=== The problem ===
Output the line containing "Where should I click to: Click" and all subsequent lines of the listing below, copied exactly, with no other lines.

=== Data for this exercise ===

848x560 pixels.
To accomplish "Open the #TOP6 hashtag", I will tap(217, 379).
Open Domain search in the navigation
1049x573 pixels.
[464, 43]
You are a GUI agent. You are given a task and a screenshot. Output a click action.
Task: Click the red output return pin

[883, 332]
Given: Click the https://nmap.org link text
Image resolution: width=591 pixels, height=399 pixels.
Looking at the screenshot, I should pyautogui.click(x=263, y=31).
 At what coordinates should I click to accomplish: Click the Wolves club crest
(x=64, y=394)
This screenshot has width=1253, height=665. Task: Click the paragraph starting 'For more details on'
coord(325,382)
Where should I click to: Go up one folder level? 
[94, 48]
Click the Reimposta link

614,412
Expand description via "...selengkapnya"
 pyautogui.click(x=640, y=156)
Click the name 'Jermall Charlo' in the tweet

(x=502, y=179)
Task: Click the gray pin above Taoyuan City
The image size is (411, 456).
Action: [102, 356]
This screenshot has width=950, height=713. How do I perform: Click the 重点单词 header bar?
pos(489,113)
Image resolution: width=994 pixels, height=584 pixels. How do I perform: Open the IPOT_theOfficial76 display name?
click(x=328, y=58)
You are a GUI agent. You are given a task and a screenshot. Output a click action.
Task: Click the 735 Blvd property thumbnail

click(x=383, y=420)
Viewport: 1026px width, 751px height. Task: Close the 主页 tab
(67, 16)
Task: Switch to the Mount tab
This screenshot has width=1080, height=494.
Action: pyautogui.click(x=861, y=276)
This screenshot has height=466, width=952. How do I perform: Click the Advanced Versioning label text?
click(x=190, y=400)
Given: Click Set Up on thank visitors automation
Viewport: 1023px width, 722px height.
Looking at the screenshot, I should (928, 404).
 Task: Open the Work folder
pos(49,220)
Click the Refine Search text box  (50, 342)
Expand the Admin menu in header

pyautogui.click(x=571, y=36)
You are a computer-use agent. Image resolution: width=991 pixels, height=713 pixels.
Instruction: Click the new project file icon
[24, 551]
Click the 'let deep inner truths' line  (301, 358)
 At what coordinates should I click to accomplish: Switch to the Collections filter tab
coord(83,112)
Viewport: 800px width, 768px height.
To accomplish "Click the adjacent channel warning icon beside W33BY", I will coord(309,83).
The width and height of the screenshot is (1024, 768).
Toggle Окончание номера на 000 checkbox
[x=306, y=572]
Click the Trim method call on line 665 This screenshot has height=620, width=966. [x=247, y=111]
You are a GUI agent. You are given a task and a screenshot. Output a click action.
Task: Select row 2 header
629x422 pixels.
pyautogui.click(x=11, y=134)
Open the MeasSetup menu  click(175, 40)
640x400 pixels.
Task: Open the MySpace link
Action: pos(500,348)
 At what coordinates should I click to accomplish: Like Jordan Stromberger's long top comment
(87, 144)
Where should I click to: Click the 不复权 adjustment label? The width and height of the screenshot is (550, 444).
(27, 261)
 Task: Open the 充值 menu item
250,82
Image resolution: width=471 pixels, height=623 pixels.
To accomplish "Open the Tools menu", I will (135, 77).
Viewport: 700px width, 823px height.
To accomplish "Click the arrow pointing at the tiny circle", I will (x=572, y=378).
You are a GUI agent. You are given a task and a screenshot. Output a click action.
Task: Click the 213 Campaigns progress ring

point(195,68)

=== Exercise solution ===
Where should I click to: Click the 不复权 adjustment label? The width and height of the screenshot is (550, 444).
(27, 261)
 Task: Open the 充值 menu item
250,82
Image resolution: width=471 pixels, height=623 pixels.
To accomplish "Open the Tools menu", I will (135, 77).
Viewport: 700px width, 823px height.
To accomplish "Click the arrow pointing at the tiny circle", I will (x=572, y=378).
You are a GUI agent. You are given a task and a screenshot. Output a click action.
Task: Click the 213 Campaigns progress ring

point(195,68)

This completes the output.